Nurwono mengatakan, tiga poin yang dilanggar adalah rencana tata ruang kota, izin dari warga sekitar, dan izin bangunannya. Lebih dalam, Yoga menjelaskan isi rencana tata ruang kota dijelaskan bagaimana membangun sebuah bangunan ibadah, berapa jumlah penduduk, komposisinya seperti apa dan seberapa banyak warga yang membutuhkan tempat ibadah tersebut.
Dari rencana tata ruang kota tersebut, poin selanjutnya yakni adanya kespakatan dari tiga menteri (Menag, Mendagri dan Mendikbud) yang mengatakan harus ada kesepakatan dari warga sekitar banguan ibadah, seperti apa yang boleh dibangun.
"Tidak serta merta membangun, misalnya mayoritas muslim, untuk umat agama lain tidak boleh mengusulkan membuat bangunan ibadah di sekitar situ, apalagi sampai memaksa," terang Yoga, Selasa (28/7).
Yoga menjelaskan, syarat tersebut mutlak harus mendapatkan persetujuan dari warga, RT, RW, Kelurahan, dan Kecamatan setempat. Setelah dirasa lengkap, Dinas Tata Kota bisa mengeluarkan Izin Mendirikan Bangunan (IMB).

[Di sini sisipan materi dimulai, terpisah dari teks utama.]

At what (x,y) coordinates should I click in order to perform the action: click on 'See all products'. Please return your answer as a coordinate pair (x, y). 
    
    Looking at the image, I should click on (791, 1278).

Pada Sabtu 25 Juli 2015 lalu, semula Pemkot Jakarta Timur akan melakukan pembongkaran GKPI lantaran tidak menggubris untuk mengurus perizinan terhadap bangunan yang telah berdiri dari tahun 1973 tersebut. Pihak gereja berdalih patuh terhadap hukum dan pemerintah, akhirnya mereka membongkaran secara swadaya disaksikan Pemkot dan dalam penjagaan aparat kepolisian.